Since returning from France, I’ve had a rough Couple weeks. It appears the Universe would like me deal with any and all unfinished business I have in my life, because the past has been popping up incessantly to smack me in the face.

Some of it is good. A number of callers from before I took my hiatus from Phone Sex have stumbled back across me randomly, and it has been lovely reconnecting with them. I’ve been in contact with a couple of old friends I had lost touch with. I’m also feeling more inspired to write in general, my creative juices flowing again.

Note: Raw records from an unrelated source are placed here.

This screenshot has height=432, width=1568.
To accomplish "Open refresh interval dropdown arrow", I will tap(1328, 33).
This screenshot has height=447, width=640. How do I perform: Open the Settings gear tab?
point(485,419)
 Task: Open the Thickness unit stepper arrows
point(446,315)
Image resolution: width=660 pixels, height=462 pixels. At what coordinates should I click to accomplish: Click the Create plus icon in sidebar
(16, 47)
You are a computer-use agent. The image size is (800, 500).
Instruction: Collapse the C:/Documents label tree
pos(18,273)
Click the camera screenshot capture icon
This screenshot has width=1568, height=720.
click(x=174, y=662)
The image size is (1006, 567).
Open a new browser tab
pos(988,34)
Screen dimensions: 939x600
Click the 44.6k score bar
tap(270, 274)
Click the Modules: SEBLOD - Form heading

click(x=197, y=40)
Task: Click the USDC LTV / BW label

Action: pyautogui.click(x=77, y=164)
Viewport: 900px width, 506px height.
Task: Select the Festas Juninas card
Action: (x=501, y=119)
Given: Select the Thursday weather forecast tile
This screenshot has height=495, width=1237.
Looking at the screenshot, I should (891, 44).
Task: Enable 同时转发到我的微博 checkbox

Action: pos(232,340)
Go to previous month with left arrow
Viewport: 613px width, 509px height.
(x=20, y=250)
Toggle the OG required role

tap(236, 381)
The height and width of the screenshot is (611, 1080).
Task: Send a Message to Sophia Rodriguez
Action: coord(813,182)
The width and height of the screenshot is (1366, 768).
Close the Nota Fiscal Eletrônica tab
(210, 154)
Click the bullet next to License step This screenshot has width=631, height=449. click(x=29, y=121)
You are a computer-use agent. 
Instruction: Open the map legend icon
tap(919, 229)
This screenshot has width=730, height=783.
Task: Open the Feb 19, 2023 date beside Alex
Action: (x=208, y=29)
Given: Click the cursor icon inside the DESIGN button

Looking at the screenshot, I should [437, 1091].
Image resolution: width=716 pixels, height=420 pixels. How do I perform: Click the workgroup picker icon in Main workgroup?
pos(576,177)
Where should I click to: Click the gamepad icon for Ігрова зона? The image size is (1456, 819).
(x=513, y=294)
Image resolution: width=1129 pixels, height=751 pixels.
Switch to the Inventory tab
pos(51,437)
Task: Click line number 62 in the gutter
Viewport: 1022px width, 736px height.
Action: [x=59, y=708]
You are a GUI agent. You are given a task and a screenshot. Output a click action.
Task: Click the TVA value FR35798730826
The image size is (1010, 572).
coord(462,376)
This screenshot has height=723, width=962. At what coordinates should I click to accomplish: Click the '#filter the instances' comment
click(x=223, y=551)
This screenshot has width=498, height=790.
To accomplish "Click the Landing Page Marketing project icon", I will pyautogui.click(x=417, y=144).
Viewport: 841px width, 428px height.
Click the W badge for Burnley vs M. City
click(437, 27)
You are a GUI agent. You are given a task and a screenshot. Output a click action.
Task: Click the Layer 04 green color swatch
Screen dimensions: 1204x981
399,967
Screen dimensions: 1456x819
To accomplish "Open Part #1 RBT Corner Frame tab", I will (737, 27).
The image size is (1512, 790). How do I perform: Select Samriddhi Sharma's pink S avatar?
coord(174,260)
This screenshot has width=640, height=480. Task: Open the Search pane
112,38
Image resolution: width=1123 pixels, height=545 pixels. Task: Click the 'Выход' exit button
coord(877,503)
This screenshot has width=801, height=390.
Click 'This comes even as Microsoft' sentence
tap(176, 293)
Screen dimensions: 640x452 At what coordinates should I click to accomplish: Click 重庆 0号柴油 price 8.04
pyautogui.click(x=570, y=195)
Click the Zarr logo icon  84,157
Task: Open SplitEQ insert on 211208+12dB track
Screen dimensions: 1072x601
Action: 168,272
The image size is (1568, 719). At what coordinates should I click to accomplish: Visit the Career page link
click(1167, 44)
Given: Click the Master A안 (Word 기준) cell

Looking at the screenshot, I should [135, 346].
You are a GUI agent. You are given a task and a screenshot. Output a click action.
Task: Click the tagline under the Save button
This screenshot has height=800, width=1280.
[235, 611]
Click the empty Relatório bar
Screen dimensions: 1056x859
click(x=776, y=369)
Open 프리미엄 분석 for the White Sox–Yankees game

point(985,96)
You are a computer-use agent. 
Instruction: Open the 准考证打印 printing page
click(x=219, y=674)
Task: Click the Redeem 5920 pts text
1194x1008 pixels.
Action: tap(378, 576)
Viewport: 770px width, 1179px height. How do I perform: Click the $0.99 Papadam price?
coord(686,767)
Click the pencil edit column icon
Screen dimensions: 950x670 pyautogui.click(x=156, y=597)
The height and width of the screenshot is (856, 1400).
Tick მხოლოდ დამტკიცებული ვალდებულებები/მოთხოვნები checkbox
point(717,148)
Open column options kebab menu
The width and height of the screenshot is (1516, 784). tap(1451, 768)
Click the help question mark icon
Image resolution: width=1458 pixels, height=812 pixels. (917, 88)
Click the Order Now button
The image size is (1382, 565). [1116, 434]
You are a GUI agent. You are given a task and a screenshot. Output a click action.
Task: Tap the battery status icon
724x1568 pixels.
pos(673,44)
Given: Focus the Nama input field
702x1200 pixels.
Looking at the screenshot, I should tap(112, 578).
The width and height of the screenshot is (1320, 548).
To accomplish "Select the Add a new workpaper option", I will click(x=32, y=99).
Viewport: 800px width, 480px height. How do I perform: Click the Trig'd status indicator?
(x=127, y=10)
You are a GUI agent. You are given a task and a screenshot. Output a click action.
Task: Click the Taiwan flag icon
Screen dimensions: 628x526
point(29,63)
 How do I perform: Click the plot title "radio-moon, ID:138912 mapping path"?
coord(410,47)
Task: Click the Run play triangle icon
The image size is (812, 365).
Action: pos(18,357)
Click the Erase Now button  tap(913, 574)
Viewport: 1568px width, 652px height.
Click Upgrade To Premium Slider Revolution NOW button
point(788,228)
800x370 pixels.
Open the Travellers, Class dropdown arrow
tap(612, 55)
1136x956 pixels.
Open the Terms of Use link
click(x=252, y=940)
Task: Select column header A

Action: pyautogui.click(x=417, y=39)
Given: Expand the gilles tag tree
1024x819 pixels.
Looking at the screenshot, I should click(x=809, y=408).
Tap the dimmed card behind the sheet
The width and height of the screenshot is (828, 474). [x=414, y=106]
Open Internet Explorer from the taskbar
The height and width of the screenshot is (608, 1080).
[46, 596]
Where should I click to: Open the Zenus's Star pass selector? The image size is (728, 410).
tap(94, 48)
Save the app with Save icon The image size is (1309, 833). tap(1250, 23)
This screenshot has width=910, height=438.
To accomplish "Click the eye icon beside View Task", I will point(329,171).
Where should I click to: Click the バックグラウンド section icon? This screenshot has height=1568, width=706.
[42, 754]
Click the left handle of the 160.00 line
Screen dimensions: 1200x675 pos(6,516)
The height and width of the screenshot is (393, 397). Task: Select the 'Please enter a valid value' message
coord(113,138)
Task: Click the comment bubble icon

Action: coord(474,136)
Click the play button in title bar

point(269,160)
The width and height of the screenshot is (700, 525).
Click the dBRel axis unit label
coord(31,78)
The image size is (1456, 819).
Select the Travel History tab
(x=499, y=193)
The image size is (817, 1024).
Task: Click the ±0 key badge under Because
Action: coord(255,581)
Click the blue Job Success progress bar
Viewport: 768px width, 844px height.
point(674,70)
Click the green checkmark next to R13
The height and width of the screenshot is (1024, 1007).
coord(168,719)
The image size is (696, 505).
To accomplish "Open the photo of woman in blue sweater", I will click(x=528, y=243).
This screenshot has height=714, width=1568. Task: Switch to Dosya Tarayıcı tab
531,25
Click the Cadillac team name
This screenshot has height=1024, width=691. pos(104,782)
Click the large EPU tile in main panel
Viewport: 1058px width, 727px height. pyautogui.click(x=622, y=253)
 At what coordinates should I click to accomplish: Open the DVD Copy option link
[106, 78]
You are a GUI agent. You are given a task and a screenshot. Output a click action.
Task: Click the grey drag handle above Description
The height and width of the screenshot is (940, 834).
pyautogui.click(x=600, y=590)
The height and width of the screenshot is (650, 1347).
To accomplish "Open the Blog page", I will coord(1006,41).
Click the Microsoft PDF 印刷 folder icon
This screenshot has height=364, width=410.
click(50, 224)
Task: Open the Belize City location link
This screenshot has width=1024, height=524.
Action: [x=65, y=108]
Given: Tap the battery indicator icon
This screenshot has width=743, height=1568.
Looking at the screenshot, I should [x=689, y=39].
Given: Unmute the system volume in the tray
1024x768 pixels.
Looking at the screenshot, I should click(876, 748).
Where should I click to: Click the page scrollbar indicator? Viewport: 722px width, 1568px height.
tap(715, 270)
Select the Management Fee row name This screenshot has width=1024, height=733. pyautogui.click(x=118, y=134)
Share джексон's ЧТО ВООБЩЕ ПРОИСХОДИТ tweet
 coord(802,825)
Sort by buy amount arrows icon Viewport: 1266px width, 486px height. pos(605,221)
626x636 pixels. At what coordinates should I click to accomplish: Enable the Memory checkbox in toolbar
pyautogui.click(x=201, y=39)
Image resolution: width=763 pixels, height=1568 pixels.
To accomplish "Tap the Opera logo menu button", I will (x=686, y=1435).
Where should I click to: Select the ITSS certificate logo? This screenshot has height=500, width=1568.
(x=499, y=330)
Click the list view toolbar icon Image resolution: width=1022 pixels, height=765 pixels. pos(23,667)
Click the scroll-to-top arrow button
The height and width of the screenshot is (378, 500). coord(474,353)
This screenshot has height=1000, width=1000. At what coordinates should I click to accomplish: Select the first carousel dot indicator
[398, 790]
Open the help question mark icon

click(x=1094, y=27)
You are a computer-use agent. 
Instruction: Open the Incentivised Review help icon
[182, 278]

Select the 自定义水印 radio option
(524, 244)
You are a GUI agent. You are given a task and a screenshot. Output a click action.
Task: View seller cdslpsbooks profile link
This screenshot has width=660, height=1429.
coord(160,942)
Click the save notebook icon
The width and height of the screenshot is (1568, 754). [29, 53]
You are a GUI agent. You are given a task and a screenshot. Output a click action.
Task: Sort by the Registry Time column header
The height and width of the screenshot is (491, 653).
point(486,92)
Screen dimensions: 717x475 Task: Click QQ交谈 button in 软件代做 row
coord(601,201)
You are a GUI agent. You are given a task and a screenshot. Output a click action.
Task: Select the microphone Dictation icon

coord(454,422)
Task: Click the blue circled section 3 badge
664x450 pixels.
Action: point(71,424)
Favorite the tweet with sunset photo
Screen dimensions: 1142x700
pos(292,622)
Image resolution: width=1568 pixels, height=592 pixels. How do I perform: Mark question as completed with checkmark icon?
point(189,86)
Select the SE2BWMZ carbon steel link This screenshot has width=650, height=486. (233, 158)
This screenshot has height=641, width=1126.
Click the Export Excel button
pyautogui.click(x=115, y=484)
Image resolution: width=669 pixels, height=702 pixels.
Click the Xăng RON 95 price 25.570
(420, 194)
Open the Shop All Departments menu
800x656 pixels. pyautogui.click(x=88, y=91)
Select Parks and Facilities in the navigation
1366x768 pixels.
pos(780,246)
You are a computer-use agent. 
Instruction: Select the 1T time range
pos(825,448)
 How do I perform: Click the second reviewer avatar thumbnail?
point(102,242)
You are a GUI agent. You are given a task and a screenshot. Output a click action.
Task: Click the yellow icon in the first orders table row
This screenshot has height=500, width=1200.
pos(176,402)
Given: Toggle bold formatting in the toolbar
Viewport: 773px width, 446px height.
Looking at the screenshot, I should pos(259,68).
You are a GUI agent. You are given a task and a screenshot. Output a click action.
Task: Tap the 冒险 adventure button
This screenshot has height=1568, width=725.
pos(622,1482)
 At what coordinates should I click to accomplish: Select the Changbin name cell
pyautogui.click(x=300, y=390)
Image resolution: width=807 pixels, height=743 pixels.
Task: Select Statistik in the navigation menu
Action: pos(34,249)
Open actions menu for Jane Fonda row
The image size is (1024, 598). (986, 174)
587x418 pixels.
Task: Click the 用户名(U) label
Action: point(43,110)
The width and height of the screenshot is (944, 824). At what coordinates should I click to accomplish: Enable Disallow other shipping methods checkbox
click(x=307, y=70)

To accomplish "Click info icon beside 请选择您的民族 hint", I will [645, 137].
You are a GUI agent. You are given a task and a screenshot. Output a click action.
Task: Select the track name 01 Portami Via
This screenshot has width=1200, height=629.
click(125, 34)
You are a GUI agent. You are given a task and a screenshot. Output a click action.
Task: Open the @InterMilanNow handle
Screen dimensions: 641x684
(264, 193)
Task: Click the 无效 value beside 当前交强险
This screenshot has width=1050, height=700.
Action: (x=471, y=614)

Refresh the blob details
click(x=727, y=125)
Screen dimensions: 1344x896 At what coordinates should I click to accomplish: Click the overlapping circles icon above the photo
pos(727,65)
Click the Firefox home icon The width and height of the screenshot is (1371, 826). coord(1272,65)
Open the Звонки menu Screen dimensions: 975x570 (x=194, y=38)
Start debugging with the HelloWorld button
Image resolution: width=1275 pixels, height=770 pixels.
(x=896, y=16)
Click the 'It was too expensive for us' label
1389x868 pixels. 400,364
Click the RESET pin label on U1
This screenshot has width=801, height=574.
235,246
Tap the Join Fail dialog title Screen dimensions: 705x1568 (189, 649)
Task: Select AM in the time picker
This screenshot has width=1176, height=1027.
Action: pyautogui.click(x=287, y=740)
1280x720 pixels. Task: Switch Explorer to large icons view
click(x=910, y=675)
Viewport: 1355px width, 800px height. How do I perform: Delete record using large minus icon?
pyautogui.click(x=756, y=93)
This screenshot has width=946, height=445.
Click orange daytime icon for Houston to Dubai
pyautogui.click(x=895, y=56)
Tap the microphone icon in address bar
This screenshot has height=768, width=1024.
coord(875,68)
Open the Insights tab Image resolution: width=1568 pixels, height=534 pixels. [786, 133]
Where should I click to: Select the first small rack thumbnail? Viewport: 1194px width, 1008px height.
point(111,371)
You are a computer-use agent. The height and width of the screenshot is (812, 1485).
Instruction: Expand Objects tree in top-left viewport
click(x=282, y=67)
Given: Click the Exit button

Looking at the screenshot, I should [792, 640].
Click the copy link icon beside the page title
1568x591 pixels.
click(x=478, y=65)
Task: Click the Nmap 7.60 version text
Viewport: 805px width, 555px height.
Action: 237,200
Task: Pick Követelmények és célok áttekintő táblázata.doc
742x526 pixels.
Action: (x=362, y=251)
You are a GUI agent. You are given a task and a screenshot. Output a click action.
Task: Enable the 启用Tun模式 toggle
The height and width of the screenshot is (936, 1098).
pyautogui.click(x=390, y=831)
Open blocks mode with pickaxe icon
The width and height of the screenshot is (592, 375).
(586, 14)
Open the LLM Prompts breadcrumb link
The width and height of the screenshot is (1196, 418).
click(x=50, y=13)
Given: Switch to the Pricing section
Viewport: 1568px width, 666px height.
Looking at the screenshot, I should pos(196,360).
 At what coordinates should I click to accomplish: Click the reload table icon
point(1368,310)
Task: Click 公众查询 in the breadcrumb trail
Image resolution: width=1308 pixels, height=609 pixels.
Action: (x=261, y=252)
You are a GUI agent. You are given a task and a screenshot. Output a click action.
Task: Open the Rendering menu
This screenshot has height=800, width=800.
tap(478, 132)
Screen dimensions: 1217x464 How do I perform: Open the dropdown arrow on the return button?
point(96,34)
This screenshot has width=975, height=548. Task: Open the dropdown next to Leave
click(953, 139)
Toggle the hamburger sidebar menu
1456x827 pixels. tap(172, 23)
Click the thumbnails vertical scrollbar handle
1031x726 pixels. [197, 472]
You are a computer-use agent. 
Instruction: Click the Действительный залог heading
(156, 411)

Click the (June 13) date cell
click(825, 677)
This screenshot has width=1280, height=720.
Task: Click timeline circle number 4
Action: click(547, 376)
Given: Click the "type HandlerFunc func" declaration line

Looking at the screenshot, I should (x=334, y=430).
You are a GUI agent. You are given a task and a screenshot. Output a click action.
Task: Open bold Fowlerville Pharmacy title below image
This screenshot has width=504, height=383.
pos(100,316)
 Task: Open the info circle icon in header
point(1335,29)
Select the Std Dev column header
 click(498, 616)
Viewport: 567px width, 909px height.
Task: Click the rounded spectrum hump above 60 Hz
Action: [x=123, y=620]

After a necessary break from the local kink scene, sadomasochism is seeping back into the corners of my mind. I’m making an effort to get out to munches, play parties, and other events, and my private play with J has ramped back up. We’ve both been so distracted with work and life admin, and it’s nice to have that facet of our connection sparking again.

But overall, I’ve been feeling something scary bubbling just under the surface. It started in the wake of the Harvey Weinstein scandal, and built to a crescendo in the subsequent #MeToo movement. There was something I hadn’t dealt with, and I couldn’t ignore it any longer.

So this week I finally confronted a former partner about a consent violation that happened very early on in our 3 years together. It set the tone for our relationship, one in which I felt unable to request boundaries, stand up for myself, or negotiate my needs getting met.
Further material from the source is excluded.